G20 Summit: America’s strategy in dealing with Russia and China
The G20 summit in India provided an opportunity for Biden to strengthen his efforts to reduce China’s influence. By participating in the summit, which Prime Minister Modi viewed as a significant prestige asset, Biden subtly conveyed the message that India could be an alternative to China. In this context, it was clear that the new trade route announced at the summit aimed to provide an alternative to China’s Belt and Road Initiative. Biden’s immediate visit to Vietnam after the summit was also a step in his strategy to counter China’s influence in the Indo-Pacific region. However, the absence of Putin and Xi at the summit, and furthermore, the use of language in the final statement that would not disturb Russia, once again highlighted the challenges Biden faces.
China had started retaliating against Western companies through pressure in response to the U.S.’s export restrictions and efforts to prevent critical technology transfers. The Biden administration had been trying to ease the increasing tensions over the past year by sending officials like Blinken and Raimondo to China. Chinese leader Xi, who saw Biden’s efforts to contain and limit China’s influence as a ‘containment’ policy reminiscent of the Cold War, tried to express his dissatisfaction with American policy by not participating in the G20.
Biden, while acknowledging the importance of the summit in the fight against climate change, was aware that it would be difficult to make significant progress in this area without China. Another drawback of the policy to limit China’s economic power is that it makes Russian-Chinese coordination more appealing. Biden is currently busy adjusting the dosage of pressure, as he is concerned that the trade restrictions imposed during a time when China is economically challenged may negatively affect American companies operating there.
While the Biden administration wants to present the summit as a success, the fact that Russia was not directly condemned in the final statement means that Russian leader Putin got what he wanted by not attending.
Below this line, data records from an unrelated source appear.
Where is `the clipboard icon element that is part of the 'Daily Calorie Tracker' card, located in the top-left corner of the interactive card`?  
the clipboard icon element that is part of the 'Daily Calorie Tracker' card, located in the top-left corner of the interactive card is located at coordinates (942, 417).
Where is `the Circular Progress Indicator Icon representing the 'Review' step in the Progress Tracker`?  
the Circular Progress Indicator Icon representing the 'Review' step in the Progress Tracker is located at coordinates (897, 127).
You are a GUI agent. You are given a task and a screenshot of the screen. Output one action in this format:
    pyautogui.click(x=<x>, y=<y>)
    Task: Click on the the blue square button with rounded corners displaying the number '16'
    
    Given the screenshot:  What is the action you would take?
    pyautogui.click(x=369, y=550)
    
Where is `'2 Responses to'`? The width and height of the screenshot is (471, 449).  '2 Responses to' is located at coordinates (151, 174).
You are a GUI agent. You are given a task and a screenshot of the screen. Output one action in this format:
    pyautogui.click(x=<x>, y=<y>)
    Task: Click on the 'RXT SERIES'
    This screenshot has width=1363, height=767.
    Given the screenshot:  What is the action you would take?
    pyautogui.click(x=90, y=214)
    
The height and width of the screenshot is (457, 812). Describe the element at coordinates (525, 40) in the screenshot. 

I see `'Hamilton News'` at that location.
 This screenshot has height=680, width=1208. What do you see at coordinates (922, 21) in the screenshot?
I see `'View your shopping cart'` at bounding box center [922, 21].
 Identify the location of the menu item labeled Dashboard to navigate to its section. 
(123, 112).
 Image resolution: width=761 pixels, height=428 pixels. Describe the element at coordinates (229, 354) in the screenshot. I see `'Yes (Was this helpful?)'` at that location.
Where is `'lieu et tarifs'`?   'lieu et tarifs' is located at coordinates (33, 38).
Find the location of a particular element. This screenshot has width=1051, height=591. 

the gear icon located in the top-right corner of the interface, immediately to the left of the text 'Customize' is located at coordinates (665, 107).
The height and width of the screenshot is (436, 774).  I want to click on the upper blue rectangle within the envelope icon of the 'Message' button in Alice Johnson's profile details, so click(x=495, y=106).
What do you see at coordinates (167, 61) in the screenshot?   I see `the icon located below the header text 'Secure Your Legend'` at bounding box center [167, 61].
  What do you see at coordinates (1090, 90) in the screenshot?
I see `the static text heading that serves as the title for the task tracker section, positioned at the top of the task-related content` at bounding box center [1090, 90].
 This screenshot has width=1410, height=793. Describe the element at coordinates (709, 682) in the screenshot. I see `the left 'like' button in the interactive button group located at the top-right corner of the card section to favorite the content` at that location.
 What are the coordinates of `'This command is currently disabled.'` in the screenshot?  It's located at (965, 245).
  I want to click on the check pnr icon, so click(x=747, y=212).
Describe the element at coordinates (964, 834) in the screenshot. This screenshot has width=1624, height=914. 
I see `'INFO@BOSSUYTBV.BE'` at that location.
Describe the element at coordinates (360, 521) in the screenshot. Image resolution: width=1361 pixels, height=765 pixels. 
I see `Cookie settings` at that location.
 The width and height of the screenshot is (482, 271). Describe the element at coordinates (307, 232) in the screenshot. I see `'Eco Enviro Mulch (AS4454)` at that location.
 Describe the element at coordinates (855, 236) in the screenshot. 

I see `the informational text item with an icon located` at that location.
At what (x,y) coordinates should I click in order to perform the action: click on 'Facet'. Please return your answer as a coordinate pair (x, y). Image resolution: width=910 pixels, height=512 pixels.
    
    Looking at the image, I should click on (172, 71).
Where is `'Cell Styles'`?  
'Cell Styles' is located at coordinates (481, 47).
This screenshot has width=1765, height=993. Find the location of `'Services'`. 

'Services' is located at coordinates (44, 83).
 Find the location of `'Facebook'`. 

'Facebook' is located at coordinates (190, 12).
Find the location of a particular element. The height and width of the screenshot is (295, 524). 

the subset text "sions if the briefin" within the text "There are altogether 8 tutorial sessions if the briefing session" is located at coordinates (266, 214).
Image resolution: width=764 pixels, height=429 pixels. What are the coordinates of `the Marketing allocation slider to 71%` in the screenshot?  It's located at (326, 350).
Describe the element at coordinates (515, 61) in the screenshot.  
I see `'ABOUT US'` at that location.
Xi’s decision not to participate in the summit also indicated that both climate change initiatives would weaken and that China would continue to move closer to Russia in the future, creating an important dilemma for Washington.
Biden’s pledge of ‘full support’ to Ukraine prevents him from engaging in any constructive process with Russia. Additionally, the economic struggle against China poses a risk of complicating joint action on climate change. In America’s struggle against these two powers, we observe that it is pushing the limits of both its kinetic capabilities and its economic tools.
The closer cooperation between Russia and China, and America’s difficulty in setting the rules of this game, provide an opportunity for countries like India to adopt a balancing policy and assume a role in global leadership. In these conditions that provide a suitable ground for Modi’s efforts to make his country one of the main actors in global politics, it is possible to say that America has high expectations of countries like India and Vietnam, beyond their capacities and what they can offer.
We can say that a cautious attitude of “getting closer to America but saying no to confrontation with China” has become widespread among other countries that Biden is trying to bring on his side in the struggle against China. Biden’s ability to unite the West in response to Russia’s invasion of Ukraine can be seen as sending a clear message to China on the Taiwan issue. However, as time passes, we see that the Russian occupation is almost normalized and the deterrent effect of the message to China regarding Taiwan is starting to wane.
The likelihood of Ukraine achieving a clear victory over Russia is diminishing, and the international community is beginning to accept this, which also poses a handicap for America’s China policy. While America’s efforts to highlight India at the G20 may be successful to a certain extent, it is safe to say that this will have no impact on either the Ukraine or Taiwan issues. Washington is also reluctant to sever all ties by waging an all-out economic battle against China, and achieving a clear victory over Russia is challenging.
The Biden administration needs to develop a policy that will permanently break the coordination between Russia and China in the coming period. Powers like India, South Korea, Japan, Australia, and others can assist America in its efforts to counter China’s influence, but a more creative strategy is required to gain a clear advantage against both China and Russia. It is not realistic to expect powers like India, which are trying to develop a two-sided balancing policy by also being a part of BRICS, to assume the alternative role to China that America desires. To succeed in both these battles, where Washington is engaged in kinetic combat with Russia and economic combat with China, it needs a concrete strategy to prevent Russian-Chinese rapprochement.